- [MATERIALS PROVIDED]
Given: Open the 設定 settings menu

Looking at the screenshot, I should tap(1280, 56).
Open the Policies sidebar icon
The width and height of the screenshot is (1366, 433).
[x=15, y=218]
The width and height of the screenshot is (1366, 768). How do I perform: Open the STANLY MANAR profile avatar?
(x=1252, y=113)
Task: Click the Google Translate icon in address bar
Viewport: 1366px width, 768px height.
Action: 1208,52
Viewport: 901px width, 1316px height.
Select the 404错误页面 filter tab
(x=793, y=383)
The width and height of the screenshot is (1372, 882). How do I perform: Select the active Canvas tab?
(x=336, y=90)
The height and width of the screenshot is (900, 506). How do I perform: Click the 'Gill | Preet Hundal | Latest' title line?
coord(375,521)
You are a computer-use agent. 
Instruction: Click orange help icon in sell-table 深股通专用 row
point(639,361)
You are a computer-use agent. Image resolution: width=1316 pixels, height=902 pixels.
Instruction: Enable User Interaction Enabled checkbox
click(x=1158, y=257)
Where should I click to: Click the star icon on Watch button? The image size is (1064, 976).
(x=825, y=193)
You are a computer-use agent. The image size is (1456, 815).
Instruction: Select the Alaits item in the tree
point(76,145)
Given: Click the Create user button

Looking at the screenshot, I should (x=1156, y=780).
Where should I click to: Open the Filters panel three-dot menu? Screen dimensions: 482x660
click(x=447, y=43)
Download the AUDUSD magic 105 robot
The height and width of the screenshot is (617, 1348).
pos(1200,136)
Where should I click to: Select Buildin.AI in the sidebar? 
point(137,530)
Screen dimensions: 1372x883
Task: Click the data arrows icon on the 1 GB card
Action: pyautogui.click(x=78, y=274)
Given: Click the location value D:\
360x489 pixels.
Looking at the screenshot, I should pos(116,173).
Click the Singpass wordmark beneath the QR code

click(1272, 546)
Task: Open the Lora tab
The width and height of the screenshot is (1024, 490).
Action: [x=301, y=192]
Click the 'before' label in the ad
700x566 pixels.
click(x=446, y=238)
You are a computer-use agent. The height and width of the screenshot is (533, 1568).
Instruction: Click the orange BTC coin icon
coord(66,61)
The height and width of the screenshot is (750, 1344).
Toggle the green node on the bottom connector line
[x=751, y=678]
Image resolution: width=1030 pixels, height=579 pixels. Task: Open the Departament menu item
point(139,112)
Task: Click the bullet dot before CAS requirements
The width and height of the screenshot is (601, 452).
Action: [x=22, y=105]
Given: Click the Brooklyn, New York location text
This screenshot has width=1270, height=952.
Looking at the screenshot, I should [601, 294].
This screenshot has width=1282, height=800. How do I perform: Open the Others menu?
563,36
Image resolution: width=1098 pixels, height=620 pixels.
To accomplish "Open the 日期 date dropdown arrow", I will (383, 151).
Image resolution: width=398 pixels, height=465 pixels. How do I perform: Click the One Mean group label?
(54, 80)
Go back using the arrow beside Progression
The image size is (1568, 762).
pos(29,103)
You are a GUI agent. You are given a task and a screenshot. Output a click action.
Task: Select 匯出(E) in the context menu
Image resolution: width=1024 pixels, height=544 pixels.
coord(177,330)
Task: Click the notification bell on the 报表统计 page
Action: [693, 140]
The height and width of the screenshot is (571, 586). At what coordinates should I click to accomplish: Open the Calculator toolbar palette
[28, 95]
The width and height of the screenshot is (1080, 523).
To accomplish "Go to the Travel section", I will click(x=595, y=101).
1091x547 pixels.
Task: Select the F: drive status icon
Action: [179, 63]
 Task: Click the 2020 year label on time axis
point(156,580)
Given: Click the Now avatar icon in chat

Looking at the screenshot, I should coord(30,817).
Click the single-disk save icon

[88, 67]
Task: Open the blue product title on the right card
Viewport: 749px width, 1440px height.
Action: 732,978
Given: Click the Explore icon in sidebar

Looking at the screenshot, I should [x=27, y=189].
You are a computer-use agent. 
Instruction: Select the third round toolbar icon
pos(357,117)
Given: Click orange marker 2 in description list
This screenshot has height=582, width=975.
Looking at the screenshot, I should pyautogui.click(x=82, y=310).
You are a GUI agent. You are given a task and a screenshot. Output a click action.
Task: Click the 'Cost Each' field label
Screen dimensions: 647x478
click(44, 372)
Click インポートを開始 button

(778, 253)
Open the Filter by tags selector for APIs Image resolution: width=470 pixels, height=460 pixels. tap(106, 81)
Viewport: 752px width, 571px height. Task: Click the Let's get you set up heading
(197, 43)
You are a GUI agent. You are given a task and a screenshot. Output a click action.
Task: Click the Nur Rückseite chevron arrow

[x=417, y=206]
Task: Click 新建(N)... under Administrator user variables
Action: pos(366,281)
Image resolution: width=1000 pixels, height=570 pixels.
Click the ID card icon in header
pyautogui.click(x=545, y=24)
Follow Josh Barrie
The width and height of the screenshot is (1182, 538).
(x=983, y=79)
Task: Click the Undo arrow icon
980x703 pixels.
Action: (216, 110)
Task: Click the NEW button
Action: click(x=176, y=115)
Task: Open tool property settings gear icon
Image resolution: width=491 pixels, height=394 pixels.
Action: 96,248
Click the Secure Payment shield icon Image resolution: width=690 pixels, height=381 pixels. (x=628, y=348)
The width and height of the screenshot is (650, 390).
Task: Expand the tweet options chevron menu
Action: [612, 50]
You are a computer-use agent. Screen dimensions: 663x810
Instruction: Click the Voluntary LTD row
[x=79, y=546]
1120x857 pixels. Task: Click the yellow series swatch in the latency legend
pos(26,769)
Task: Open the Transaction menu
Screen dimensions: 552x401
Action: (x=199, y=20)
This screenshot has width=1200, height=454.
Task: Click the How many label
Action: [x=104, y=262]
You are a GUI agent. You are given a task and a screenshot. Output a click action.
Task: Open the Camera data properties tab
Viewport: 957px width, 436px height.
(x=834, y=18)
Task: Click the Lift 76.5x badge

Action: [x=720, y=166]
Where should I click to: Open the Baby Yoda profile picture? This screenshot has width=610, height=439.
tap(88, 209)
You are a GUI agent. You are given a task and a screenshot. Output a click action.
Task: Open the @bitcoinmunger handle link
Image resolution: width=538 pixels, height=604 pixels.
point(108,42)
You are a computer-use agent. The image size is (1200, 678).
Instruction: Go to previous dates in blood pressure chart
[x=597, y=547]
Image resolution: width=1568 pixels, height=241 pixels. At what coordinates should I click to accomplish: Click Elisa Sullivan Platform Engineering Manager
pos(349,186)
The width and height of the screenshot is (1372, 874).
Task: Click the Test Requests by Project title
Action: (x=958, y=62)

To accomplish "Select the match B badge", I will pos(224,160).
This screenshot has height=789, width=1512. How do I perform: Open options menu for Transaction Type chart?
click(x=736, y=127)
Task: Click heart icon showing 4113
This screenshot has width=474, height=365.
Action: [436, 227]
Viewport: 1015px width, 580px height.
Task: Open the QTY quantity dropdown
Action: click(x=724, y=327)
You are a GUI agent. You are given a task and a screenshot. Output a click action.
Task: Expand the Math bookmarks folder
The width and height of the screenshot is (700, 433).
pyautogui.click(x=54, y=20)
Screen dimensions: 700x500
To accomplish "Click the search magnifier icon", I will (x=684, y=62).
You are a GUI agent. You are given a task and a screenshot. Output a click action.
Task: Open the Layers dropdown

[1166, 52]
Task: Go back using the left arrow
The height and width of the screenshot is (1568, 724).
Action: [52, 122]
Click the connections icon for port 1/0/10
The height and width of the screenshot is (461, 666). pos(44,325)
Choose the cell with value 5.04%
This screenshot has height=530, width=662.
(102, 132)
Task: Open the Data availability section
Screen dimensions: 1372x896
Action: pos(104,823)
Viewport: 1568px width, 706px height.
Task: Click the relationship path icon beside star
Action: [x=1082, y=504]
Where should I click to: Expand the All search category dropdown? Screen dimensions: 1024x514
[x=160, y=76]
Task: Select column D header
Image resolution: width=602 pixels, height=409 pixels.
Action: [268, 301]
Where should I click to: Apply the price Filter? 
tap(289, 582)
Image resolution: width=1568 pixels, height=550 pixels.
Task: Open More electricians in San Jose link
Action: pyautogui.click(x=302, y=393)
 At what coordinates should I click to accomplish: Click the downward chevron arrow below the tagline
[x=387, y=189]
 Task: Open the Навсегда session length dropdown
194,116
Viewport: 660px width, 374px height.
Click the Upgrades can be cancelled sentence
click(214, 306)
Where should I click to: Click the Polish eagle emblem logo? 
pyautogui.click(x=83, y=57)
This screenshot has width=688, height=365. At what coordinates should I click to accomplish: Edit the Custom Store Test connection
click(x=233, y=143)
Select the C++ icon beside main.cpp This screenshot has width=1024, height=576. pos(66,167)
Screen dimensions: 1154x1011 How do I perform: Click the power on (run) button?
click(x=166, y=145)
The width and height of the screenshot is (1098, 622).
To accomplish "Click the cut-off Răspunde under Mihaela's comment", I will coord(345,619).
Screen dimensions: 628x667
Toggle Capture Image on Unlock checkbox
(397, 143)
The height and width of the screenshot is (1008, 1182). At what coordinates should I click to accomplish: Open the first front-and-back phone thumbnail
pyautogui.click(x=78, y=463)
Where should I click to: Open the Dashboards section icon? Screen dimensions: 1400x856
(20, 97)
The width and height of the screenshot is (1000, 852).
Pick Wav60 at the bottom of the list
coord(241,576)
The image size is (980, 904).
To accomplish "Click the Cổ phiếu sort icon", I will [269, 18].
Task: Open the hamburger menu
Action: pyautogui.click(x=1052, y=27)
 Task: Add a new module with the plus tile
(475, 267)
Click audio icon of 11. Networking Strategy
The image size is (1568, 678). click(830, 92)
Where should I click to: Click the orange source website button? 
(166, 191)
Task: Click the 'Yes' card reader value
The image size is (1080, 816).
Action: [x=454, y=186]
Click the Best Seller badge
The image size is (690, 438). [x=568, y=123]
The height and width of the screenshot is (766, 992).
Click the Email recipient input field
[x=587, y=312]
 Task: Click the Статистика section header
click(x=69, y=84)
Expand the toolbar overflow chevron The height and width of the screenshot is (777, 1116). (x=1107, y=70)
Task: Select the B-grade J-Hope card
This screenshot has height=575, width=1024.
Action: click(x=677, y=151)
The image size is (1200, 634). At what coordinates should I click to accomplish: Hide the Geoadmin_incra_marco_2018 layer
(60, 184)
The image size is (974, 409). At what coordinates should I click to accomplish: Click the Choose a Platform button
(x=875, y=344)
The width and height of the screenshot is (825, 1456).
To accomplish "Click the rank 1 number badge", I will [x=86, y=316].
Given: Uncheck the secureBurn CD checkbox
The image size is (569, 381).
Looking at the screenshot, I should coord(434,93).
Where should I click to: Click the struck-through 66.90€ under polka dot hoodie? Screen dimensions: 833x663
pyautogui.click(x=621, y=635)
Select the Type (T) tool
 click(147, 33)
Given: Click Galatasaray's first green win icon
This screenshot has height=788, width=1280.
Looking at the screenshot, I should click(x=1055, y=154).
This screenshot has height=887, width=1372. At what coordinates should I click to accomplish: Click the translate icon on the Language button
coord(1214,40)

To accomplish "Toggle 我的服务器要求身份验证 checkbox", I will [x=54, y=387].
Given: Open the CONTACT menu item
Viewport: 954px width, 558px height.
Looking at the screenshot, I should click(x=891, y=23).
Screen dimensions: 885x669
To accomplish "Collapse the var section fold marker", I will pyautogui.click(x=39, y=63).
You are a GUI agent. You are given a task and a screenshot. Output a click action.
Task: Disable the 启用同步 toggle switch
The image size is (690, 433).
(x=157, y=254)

- [EXERCISE] Report every line containing the string "before" in the material.

- [WRITTEN REPLY]
Click the 'before' label in the ad
Task: Click the bullet dot before CAS requirements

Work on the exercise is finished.